Give again, word for word, each line below starting at the one that contains "For every named target in this 1366×768" and ending at the one that contains "Maryland faces scrutiny".

________________________

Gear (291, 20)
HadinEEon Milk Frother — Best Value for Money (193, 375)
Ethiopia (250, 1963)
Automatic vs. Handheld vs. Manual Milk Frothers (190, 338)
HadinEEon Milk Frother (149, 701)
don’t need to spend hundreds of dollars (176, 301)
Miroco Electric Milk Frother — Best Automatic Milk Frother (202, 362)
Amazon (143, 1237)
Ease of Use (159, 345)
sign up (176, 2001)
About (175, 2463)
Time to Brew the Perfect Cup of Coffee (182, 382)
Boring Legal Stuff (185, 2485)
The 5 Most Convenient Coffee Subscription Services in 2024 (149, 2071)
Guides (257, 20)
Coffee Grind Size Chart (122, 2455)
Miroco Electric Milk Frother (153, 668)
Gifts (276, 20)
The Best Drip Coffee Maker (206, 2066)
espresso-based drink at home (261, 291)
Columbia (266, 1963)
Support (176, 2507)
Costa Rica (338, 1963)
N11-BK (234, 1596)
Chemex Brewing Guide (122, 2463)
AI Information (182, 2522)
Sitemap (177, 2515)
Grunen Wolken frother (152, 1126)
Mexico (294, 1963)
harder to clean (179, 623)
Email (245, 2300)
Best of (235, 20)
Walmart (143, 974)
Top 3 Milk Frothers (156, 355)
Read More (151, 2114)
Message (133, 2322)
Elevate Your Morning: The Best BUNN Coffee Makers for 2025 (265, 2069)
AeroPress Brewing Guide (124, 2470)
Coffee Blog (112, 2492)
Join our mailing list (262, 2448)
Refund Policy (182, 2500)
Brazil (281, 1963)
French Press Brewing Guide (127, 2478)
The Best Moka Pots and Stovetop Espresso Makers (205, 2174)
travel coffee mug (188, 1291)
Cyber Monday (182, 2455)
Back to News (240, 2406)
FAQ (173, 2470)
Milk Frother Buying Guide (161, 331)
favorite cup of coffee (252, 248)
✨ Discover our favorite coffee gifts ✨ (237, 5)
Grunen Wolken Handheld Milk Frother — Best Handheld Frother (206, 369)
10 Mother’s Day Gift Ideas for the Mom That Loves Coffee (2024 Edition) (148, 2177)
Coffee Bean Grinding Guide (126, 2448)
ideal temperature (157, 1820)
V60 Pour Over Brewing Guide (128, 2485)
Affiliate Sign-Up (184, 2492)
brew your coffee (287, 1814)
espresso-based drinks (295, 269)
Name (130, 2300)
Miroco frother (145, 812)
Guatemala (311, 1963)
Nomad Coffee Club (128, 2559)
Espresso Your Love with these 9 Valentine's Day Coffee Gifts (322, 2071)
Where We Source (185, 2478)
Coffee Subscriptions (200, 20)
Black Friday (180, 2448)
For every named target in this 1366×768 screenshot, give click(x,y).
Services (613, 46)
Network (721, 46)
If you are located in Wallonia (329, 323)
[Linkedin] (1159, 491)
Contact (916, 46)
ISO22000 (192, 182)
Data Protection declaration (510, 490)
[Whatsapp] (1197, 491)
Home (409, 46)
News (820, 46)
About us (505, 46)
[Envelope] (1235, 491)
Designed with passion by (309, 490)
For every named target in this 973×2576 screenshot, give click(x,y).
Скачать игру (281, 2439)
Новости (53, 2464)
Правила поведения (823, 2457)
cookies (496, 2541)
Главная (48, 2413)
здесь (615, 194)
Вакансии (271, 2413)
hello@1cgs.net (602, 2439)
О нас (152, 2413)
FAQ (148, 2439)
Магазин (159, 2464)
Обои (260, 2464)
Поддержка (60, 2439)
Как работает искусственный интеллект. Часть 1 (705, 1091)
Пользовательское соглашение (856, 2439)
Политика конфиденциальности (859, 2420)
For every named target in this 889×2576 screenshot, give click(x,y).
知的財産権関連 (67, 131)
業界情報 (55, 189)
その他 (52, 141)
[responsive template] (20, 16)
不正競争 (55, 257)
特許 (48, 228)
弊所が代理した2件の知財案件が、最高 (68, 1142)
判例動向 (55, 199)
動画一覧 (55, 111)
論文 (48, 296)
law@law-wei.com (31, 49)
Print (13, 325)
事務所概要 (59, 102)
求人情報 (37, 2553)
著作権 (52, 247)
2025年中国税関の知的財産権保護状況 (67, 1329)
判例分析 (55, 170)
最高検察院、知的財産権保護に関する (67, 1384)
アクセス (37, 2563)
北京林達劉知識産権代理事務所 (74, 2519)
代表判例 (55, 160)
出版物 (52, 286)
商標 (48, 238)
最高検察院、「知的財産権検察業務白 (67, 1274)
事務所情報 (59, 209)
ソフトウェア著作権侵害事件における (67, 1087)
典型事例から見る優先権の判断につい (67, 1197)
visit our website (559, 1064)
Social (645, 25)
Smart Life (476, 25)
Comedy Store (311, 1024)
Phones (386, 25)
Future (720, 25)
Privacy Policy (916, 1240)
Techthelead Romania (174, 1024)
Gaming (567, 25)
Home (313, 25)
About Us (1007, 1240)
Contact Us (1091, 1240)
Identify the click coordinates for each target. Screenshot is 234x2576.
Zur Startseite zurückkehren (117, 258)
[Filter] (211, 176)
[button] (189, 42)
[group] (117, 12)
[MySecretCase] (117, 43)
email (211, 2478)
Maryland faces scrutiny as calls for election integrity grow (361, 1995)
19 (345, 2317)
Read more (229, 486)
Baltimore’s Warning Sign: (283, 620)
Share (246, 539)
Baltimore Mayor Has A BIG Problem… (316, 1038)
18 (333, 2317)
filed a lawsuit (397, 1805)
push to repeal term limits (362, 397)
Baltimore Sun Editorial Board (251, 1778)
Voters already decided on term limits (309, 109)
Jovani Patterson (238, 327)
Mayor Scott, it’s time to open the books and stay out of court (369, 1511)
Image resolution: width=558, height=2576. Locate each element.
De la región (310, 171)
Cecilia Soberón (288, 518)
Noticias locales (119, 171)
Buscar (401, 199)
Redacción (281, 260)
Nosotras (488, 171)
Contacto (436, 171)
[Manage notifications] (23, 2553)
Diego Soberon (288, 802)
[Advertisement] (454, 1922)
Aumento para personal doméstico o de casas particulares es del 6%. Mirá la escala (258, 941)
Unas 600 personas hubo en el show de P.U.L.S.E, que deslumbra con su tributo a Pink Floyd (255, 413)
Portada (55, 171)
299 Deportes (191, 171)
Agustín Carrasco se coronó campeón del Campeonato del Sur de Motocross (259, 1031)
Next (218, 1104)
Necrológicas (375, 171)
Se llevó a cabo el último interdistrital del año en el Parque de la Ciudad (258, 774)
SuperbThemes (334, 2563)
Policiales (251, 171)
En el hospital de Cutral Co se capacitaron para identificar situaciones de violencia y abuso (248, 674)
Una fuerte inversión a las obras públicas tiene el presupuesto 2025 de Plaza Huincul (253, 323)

________________________

▶ [EXERCISE RESPONSE]
For every named target in this 1366×768 screenshot, give click(x,y).
Services (613, 46)
Network (721, 46)
If you are located in Wallonia (329, 323)
[Linkedin] (1159, 491)
Contact (916, 46)
ISO22000 (192, 182)
Data Protection declaration (510, 490)
[Whatsapp] (1197, 491)
Home (409, 46)
News (820, 46)
About us (505, 46)
[Envelope] (1235, 491)
Designed with passion by (309, 490)
For every named target in this 973×2576 screenshot, give click(x,y).
Скачать игру (281, 2439)
Новости (53, 2464)
Правила поведения (823, 2457)
cookies (496, 2541)
Главная (48, 2413)
здесь (615, 194)
Вакансии (271, 2413)
hello@1cgs.net (602, 2439)
О нас (152, 2413)
FAQ (148, 2439)
Магазин (159, 2464)
Обои (260, 2464)
Поддержка (60, 2439)
Как работает искусственный интеллект. Часть 1 (705, 1091)
Пользовательское соглашение (856, 2439)
Политика конфиденциальности (859, 2420)
For every named target in this 889×2576 screenshot, give click(x,y).
知的財産権関連 (67, 131)
業界情報 (55, 189)
その他 (52, 141)
[responsive template] (20, 16)
不正競争 (55, 257)
特許 (48, 228)
弊所が代理した2件の知財案件が、最高 (68, 1142)
判例動向 (55, 199)
動画一覧 (55, 111)
論文 (48, 296)
law@law-wei.com (31, 49)
Print (13, 325)
事務所概要 (59, 102)
求人情報 (37, 2553)
著作権 (52, 247)
2025年中国税関の知的財産権保護状況 (67, 1329)
判例分析 (55, 170)
最高検察院、知的財産権保護に関する (67, 1384)
アクセス (37, 2563)
北京林達劉知識産権代理事務所 (74, 2519)
代表判例 (55, 160)
出版物 (52, 286)
商標 (48, 238)
最高検察院、「知的財産権検察業務白 (67, 1274)
事務所情報 (59, 209)
ソフトウェア著作権侵害事件における (67, 1087)
典型事例から見る優先権の判断につい (67, 1197)
visit our website (559, 1064)
Social (645, 25)
Smart Life (476, 25)
Comedy Store (311, 1024)
Phones (386, 25)
Future (720, 25)
Privacy Policy (916, 1240)
Techthelead Romania (174, 1024)
Gaming (567, 25)
Home (313, 25)
About Us (1007, 1240)
Contact Us (1091, 1240)
Identify the click coordinates for each target. Screenshot is 234x2576.
Zur Startseite zurückkehren (117, 258)
[Filter] (211, 176)
[button] (189, 42)
[group] (117, 12)
[MySecretCase] (117, 43)
email (211, 2478)
Maryland faces scrutiny as calls for election integrity grow (361, 1995)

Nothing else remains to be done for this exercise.